> **YOUR OBJECTIVE**
What is needed here is each entry reproduced exactly, without its pictures.

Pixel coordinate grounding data
★ ★ ★ ★
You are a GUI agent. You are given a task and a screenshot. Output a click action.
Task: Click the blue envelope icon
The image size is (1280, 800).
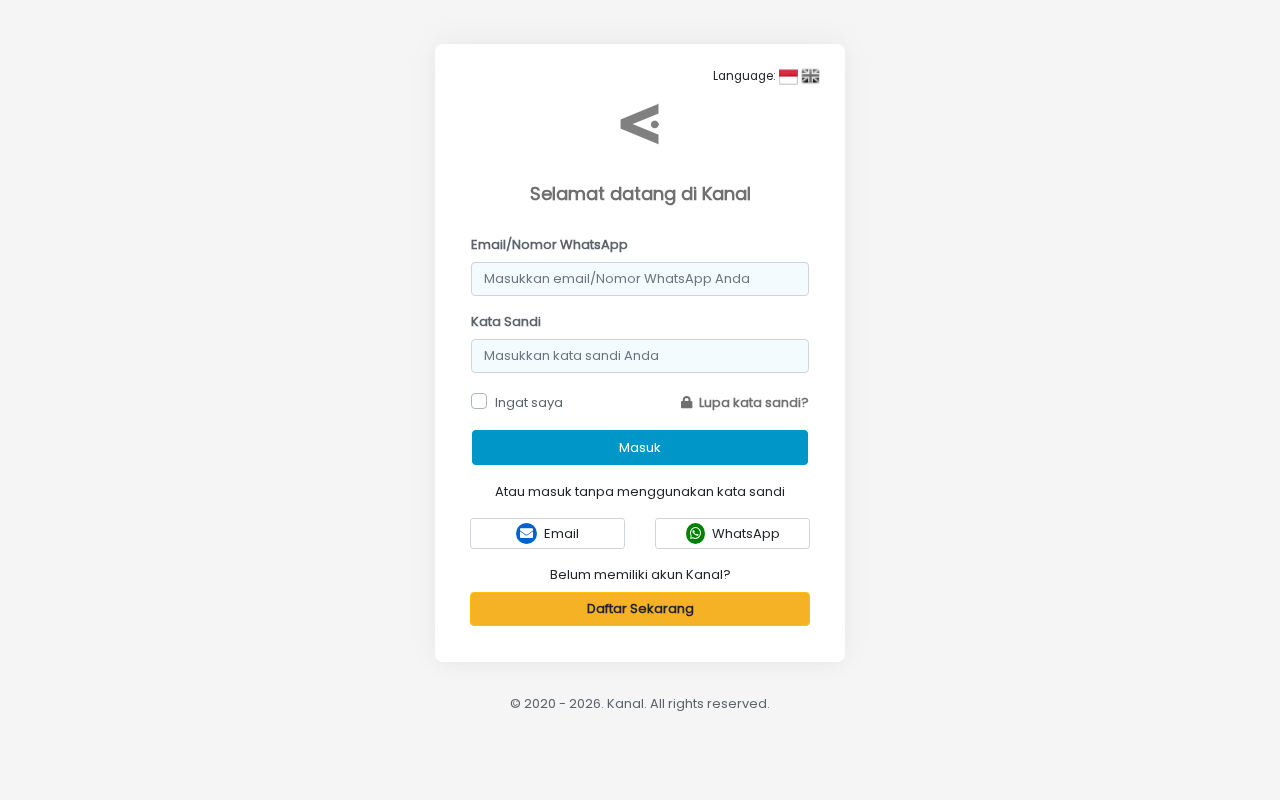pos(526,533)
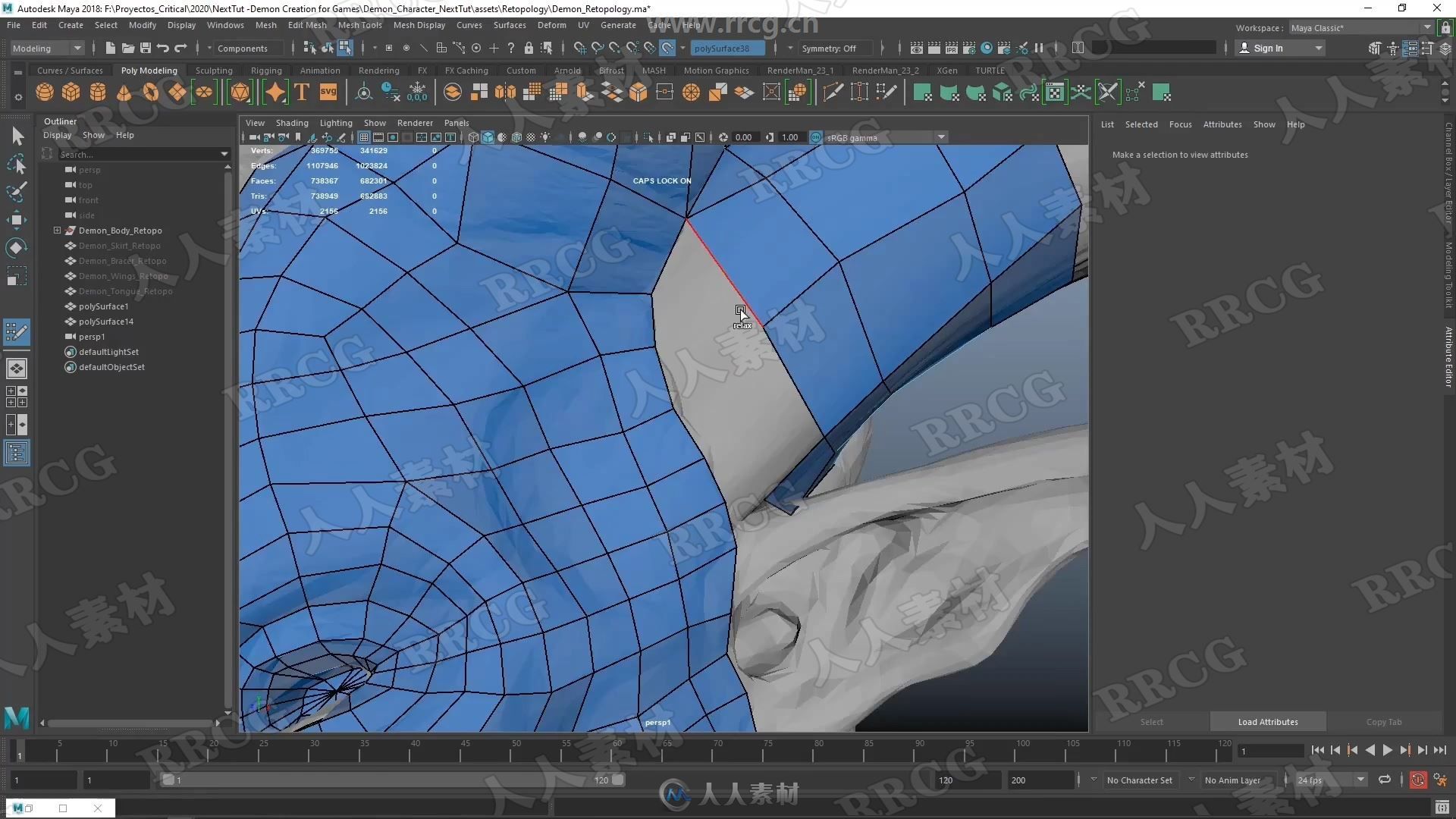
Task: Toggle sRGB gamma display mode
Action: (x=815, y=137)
★ ★ ★ ★
> **RESPONSE TO THIS EXERCISE**
You are a GUI agent. You are given a task and a screenshot. Output a click action.
Task: Click the blue envelope icon
The image size is (1280, 800).
pos(526,533)
Task: Toggle sRGB gamma display mode
Action: (x=815, y=137)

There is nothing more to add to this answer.